The WG identified several areas that would benefit from additional development. Collecting comprehensive cancer type and treatment data, including recurrent disease, is challenging, and no standard methods exist.[3] Further, the WG found limitations in survey instruments assessing surveillance for cancer recurrences and new cancers. Although emerging data collection methods, such as natural language processing and machine learning, are increasingly used to capture cancer history, clinical treatments, and other information from clinical notes, work is needed to understand how to leverage these techniques to benefit large cancer survivorship cohorts in clinical, translational, and other research.

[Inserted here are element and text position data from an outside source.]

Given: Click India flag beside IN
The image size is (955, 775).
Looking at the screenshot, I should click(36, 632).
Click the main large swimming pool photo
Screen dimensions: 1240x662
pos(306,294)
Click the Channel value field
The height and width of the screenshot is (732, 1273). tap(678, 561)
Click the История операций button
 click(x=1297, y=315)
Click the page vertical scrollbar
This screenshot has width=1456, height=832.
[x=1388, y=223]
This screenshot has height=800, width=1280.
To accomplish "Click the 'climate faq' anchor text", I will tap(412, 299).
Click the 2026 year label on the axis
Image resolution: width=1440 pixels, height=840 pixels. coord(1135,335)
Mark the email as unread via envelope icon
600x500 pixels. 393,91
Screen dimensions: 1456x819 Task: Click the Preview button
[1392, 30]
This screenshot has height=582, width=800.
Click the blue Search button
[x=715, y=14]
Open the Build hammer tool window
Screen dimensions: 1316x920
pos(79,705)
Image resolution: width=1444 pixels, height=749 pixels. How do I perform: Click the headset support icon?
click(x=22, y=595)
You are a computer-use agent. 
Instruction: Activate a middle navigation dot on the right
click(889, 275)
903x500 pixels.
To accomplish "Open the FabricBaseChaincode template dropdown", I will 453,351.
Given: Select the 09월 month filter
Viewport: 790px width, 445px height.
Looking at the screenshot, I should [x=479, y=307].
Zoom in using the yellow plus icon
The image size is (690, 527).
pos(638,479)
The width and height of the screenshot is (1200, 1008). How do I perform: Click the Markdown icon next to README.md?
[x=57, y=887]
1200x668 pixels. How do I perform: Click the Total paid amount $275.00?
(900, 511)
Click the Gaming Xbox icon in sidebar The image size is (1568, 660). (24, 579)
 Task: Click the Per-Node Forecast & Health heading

Incorporating standard data collection protocols into new and existing research may facilitate cross-study analyses and evidence synthesis, enhance the scientific impact of individual studies, and promote collaboration among researchers. The Cancer Outcomes and Survivorship domain offers validated protocols across different areas of cancer survivorship research, as suggested by the Cancer Survivorship Quality Framework and supported by others who have conducted similar assessments, accounting for different stakeholders.[4–8] Although PhenX does not dictate which protocols should be used, this newly developed domain offers well-established protocols to assess important outcomes in cancer survivorship care. Investigators are encouraged to review the source and general references to obtain additional information, including psychometric properties, before selecting protocols that meet their research needs. The PhenX Toolkit continues to evolve as a resource that is updated over time.

With 18 million cancer survivors in the United States, and millions more worldwide, a considerable segment of the population stands to benefit from expanded research efforts. Using the PhenX Cancer Outcomes and Survivorship domain can make it easier for the research community to identify protocols for a research study and promote standard measurement of the cancer survivorship experience and health outcomes.